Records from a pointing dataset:

• • •

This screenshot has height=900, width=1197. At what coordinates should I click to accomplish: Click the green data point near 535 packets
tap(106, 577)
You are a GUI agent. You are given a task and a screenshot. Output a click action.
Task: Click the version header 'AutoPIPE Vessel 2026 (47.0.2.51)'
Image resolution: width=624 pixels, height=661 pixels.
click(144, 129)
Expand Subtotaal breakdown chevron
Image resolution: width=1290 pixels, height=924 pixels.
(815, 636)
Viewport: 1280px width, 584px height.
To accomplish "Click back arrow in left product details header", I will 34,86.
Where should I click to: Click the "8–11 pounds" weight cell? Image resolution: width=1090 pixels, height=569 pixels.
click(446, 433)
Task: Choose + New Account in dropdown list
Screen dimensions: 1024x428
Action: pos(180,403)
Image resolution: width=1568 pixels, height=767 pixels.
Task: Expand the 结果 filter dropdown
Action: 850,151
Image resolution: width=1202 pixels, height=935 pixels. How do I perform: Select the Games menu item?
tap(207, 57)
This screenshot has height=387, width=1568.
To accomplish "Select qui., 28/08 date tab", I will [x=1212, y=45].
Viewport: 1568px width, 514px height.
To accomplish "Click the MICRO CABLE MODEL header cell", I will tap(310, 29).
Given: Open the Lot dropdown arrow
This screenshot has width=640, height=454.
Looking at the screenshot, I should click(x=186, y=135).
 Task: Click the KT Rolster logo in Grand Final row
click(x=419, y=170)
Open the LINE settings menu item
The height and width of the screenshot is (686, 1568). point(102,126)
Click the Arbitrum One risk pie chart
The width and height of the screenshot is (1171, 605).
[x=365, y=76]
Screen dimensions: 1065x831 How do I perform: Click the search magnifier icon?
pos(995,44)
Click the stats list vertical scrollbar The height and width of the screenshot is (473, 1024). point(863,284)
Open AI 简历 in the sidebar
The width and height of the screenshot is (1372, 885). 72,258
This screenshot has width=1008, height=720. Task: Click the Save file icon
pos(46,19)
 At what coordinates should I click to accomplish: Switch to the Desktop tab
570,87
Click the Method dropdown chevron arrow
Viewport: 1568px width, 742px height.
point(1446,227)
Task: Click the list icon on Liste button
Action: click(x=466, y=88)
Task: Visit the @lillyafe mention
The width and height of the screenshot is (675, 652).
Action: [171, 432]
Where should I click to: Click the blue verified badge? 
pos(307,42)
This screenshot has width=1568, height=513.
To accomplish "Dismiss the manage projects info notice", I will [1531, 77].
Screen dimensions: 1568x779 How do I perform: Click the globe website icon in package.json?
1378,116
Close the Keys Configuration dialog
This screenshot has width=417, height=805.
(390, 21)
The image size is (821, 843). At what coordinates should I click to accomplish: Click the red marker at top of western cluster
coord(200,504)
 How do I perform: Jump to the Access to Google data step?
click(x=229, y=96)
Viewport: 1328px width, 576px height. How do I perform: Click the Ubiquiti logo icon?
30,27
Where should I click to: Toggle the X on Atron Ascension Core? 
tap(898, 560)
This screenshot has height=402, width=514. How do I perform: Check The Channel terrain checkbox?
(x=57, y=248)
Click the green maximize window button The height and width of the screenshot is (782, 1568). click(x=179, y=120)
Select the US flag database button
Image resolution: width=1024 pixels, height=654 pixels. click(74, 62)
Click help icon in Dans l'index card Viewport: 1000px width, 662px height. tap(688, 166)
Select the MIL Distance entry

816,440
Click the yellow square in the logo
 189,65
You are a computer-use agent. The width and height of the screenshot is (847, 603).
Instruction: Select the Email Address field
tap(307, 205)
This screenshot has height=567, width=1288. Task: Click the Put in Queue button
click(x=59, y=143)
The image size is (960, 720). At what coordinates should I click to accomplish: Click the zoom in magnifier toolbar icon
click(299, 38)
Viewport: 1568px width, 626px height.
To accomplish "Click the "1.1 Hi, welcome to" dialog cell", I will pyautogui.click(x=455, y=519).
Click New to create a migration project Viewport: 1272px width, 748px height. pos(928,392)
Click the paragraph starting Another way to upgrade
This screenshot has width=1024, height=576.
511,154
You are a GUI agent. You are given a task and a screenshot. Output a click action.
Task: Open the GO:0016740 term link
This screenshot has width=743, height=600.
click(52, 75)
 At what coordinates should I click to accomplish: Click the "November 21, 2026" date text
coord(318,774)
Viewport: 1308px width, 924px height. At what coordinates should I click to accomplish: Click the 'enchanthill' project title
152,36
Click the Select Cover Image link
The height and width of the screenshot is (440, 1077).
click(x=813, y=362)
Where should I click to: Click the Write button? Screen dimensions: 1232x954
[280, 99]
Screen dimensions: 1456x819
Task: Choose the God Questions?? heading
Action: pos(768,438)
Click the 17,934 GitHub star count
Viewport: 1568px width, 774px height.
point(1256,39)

• • •

§ WRITTEN INSTRUCTION:
Reproduce every line of the entries above word for word.

§ REPLY:
This screenshot has height=900, width=1197. At what coordinates should I click to accomplish: Click the green data point near 535 packets
tap(106, 577)
You are a GUI agent. You are given a task and a screenshot. Output a click action.
Task: Click the version header 'AutoPIPE Vessel 2026 (47.0.2.51)'
Image resolution: width=624 pixels, height=661 pixels.
click(144, 129)
Expand Subtotaal breakdown chevron
Image resolution: width=1290 pixels, height=924 pixels.
(815, 636)
Viewport: 1280px width, 584px height.
To accomplish "Click back arrow in left product details header", I will 34,86.
Where should I click to: Click the "8–11 pounds" weight cell? Image resolution: width=1090 pixels, height=569 pixels.
click(446, 433)
Task: Choose + New Account in dropdown list
Screen dimensions: 1024x428
Action: pos(180,403)
Image resolution: width=1568 pixels, height=767 pixels.
Task: Expand the 结果 filter dropdown
Action: 850,151
Image resolution: width=1202 pixels, height=935 pixels. How do I perform: Select the Games menu item?
tap(207, 57)
This screenshot has height=387, width=1568.
To accomplish "Select qui., 28/08 date tab", I will [x=1212, y=45].
Viewport: 1568px width, 514px height.
To accomplish "Click the MICRO CABLE MODEL header cell", I will tap(310, 29).
Given: Open the Lot dropdown arrow
This screenshot has width=640, height=454.
Looking at the screenshot, I should click(x=186, y=135).
 Task: Click the KT Rolster logo in Grand Final row
click(x=419, y=170)
Open the LINE settings menu item
The height and width of the screenshot is (686, 1568). point(102,126)
Click the Arbitrum One risk pie chart
The width and height of the screenshot is (1171, 605).
[x=365, y=76]
Screen dimensions: 1065x831 How do I perform: Click the search magnifier icon?
pos(995,44)
Click the stats list vertical scrollbar The height and width of the screenshot is (473, 1024). point(863,284)
Open AI 简历 in the sidebar
The width and height of the screenshot is (1372, 885). 72,258
This screenshot has width=1008, height=720. Task: Click the Save file icon
pos(46,19)
 At what coordinates should I click to accomplish: Switch to the Desktop tab
570,87
Click the Method dropdown chevron arrow
Viewport: 1568px width, 742px height.
point(1446,227)
Task: Click the list icon on Liste button
Action: click(x=466, y=88)
Task: Visit the @lillyafe mention
The width and height of the screenshot is (675, 652).
Action: [171, 432]
Where should I click to: Click the blue verified badge? 
pos(307,42)
This screenshot has width=1568, height=513.
To accomplish "Dismiss the manage projects info notice", I will [1531, 77].
Screen dimensions: 1568x779 How do I perform: Click the globe website icon in package.json?
1378,116
Close the Keys Configuration dialog
This screenshot has width=417, height=805.
(390, 21)
The image size is (821, 843). At what coordinates should I click to accomplish: Click the red marker at top of western cluster
coord(200,504)
 How do I perform: Jump to the Access to Google data step?
click(x=229, y=96)
Viewport: 1328px width, 576px height. How do I perform: Click the Ubiquiti logo icon?
30,27
Where should I click to: Toggle the X on Atron Ascension Core? 
tap(898, 560)
This screenshot has height=402, width=514. How do I perform: Check The Channel terrain checkbox?
(x=57, y=248)
Click the green maximize window button The height and width of the screenshot is (782, 1568). click(x=179, y=120)
Select the US flag database button
Image resolution: width=1024 pixels, height=654 pixels. click(74, 62)
Click help icon in Dans l'index card Viewport: 1000px width, 662px height. tap(688, 166)
Select the MIL Distance entry

816,440
Click the yellow square in the logo
 189,65
You are a computer-use agent. The width and height of the screenshot is (847, 603).
Instruction: Select the Email Address field
tap(307, 205)
This screenshot has height=567, width=1288. Task: Click the Put in Queue button
click(x=59, y=143)
The image size is (960, 720). At what coordinates should I click to accomplish: Click the zoom in magnifier toolbar icon
click(299, 38)
Viewport: 1568px width, 626px height.
To accomplish "Click the "1.1 Hi, welcome to" dialog cell", I will pyautogui.click(x=455, y=519).
Click New to create a migration project Viewport: 1272px width, 748px height. pos(928,392)
Click the paragraph starting Another way to upgrade
This screenshot has width=1024, height=576.
511,154
You are a GUI agent. You are given a task and a screenshot. Output a click action.
Task: Open the GO:0016740 term link
This screenshot has width=743, height=600.
click(52, 75)
 At what coordinates should I click to accomplish: Click the "November 21, 2026" date text
coord(318,774)
Viewport: 1308px width, 924px height. At what coordinates should I click to accomplish: Click the 'enchanthill' project title
152,36
Click the Select Cover Image link
The height and width of the screenshot is (440, 1077).
click(x=813, y=362)
Where should I click to: Click the Write button? Screen dimensions: 1232x954
[280, 99]
Screen dimensions: 1456x819
Task: Choose the God Questions?? heading
Action: pos(768,438)
Click the 17,934 GitHub star count
Viewport: 1568px width, 774px height.
point(1256,39)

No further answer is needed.